# 5 year old scared of loud noises



## LauraLu

My daughter turns 5 next week. For as long as I can remember, she is terrified of loud noises...thunder, fireworks, the vacuum cleaner, even the automatic flushers in bathrooms.

When she was younger, her father and I just did our best to appease her and even went so far as buying headphones for her to wear when I needed to vacuum.

My biggest concern is that she will not outgrow this! She cannot use a public bathroom when anyone else is in there, because she hates the sound of the toilet flushing. It's becoming a nightmare! 

Socially and academically, she is very smart and engaging. She will be entering kindergarten this year and can already read. She makes friends easily and is not the least bit shy. Minus the loud noise issue, my Madeline is a very easy child.

Any tips/ideas as to what to do? Her 5 year check up is in the middle of August, so I plan to ask her pediatrician. I just don't want him to blow us off and say "it's a phase."


----------



## OmarsMum

It could be Hypersensitivity To Sounds (Auditory Defensiveness). xx

https://www.sensory-processing-disorder.com/sensory-processing-disorder-checklist.html


----------



## DaisyBee

Megan must have this! As everything on that list for hypersensitive to sounds I can check. She still cries every single time I vacuum. She gets scared to death and freaks out if our smoke detector goes off. She doesn't like lawn mowers, big trucks, blenders, etc. Toilets she is fine with though. 

She notices every single sound. Birds outside that when we are inside and no one else notices. Car horn a block away. Crickets, airplanes, cars, someone opening our garage door. She gets distracted easily by any noise and wants to know what it is or tell us what it is. She will stop any activity to listen if she hears something.

She gets very overstimulated in loud places. Like the mall when it's busy. She hates fireworks as well. She doesn't like going to my mil's because their dogs barking really bothers her. Like her whole body tenses up when they bark... Just the sound of it really bothers her.

I thought it was just part of her being sensitive?! I have jordans 4 month appt Monday and I'm going to ask the pediatrician about it.


----------



## OmarsMum

DaisyBee said:


> Megan must have this! As everything on that list for hypersensitive to sounds I can check. She still cries every single time I vacuum. She gets scared to death and freaks out if our smoke detector goes off. She doesn't like lawn mowers, big trucks, blenders, etc. Toilets she is fine with though.
> 
> She notices every single sound. Birds outside that when we are inside and no one else notices. Car horn a block away. Crickets, airplanes, cars, someone opening our garage door. She gets distracted easily by any noise and wants to know what it is or tell us what it is. She will stop any activity to listen if she hears something.
> 
> She gets very overstimulated in loud places. Like the mall when it's busy. She hates fireworks as well. She doesn't like going to my mil's because their dogs barking really bothers her. Like her whole body tenses up when they bark... Just the sound of it really bothers her.
> 
> I thought it was just part of her being sensitive?! I have jordans 4 month appt Monday and I'm going to ask the pediatrician about it.

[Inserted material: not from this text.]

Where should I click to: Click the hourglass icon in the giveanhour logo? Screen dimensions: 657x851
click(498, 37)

Omar is sensitive to noises but it's not extreme. But he's Hypersensitive to Touch. I think highly sensitive kids in general have some sorts of sensory issues due to their alert senses.


----------



## DaisyBee

So thats why you have the eating issues and we don't. Megans is the sound and sight. She gets overstimulated with too much noise, or too much to look at. She is the only kid at our summertime group we go to that is willing to wear a hat ( it's outdoors ) as she doesn't like brightness. So she wears hat and sunglasses whenever out. None of the other kids do.

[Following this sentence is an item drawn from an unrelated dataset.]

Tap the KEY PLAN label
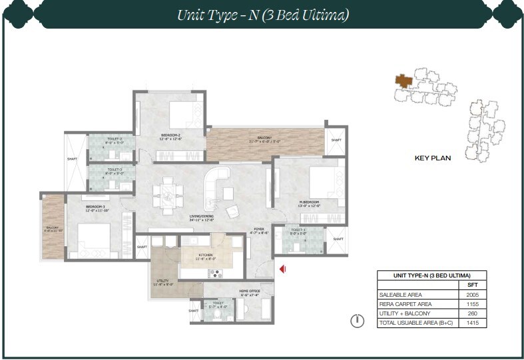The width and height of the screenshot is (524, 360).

We've just learned to adapt to things and deal with it. I wonder if occupational therapy would be any help? Is that something you've thought of for omar?


----------



## OmarsMum

Exactly :) Omar's are the touch & oral. 

He's sensitive to light & sounds but not as extreme as Megan's sensitivity. 

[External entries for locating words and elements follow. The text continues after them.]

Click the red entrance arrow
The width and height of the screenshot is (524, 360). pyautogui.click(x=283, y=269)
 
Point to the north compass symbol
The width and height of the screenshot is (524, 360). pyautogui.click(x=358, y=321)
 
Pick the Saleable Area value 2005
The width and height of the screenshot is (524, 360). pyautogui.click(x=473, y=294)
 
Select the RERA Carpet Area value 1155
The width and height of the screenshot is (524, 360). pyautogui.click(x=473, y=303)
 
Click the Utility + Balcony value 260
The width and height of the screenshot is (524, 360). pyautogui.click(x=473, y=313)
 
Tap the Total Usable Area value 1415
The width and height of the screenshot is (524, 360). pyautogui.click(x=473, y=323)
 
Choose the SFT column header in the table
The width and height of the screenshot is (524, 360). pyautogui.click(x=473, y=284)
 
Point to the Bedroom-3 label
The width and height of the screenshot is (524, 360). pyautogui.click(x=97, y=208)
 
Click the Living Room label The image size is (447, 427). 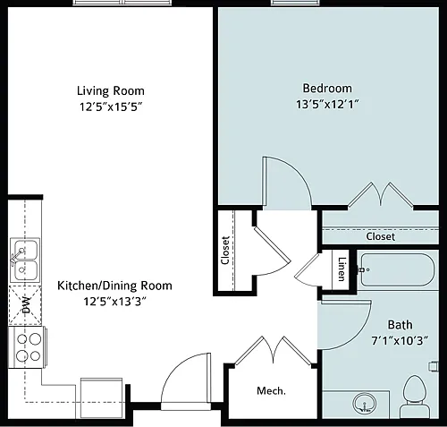[x=111, y=90]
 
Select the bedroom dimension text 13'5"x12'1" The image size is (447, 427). [x=327, y=105]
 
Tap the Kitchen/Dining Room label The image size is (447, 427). [x=114, y=286]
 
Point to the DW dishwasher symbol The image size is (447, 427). [x=25, y=305]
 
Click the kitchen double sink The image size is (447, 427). [x=25, y=260]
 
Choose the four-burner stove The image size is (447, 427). [x=27, y=347]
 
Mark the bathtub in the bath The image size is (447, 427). [x=398, y=269]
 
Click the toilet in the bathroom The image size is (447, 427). [x=416, y=397]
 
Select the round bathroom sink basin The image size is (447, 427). [x=364, y=404]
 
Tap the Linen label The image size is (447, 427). [x=342, y=269]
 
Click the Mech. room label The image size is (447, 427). [x=271, y=390]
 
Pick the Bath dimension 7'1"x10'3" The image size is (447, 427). [x=400, y=340]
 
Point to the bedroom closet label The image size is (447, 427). [x=381, y=236]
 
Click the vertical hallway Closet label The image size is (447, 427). [x=225, y=251]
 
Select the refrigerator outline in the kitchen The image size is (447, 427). [x=101, y=398]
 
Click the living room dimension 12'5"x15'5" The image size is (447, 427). [x=111, y=107]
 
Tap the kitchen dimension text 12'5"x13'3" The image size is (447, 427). [x=114, y=302]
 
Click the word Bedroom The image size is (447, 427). [x=327, y=89]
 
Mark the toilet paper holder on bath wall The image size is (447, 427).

We also learned how to adapt to things. I'm not sure what to do, I'm waiting until he goes to pre-school. He doesn't go to nursery yet, so we're fine with his sensitivity as now we know how to deal with it, but If we find that he's still too sensitive & his sensitivity is causing him issues in school we will seek help & take it from there. 

I've been looking for centers that provide occupational therapy.

My friend's son had issues with his fine & gross motor skills (lack of coordination) at the age of 5.5 yrs (his teacher at school is the one who advised them to seek therapy, the kid was always with a nanny so his mum wasn't so aware of her kid's development issues) 

When the kid started therapy, the therapist told her that they don't usually encourage occupational therapy before the age of 4-5 yrs


----------



## DaisyBee

Thats good to know :thumbup:


----------



## LauraLu

Thanks to the both of you for posting! It's comforting to know that others' children are also somewhat similar to my own!

OmarsMum ~ I did check out the link, and Madeline shows many of the characteristics of this kind of hypersensitivity. While she is not bothered by little noises (like the refrigerator running), she is definitely bothered by more extreme sounds.

I teach at a summer camp, and she is also enrolled. We took the children to a science museum with and IMAX movie, and my daughter was the only child (out of 150 kids) who was literally screaming and crying. I feel so bad for her. She HATED the noise!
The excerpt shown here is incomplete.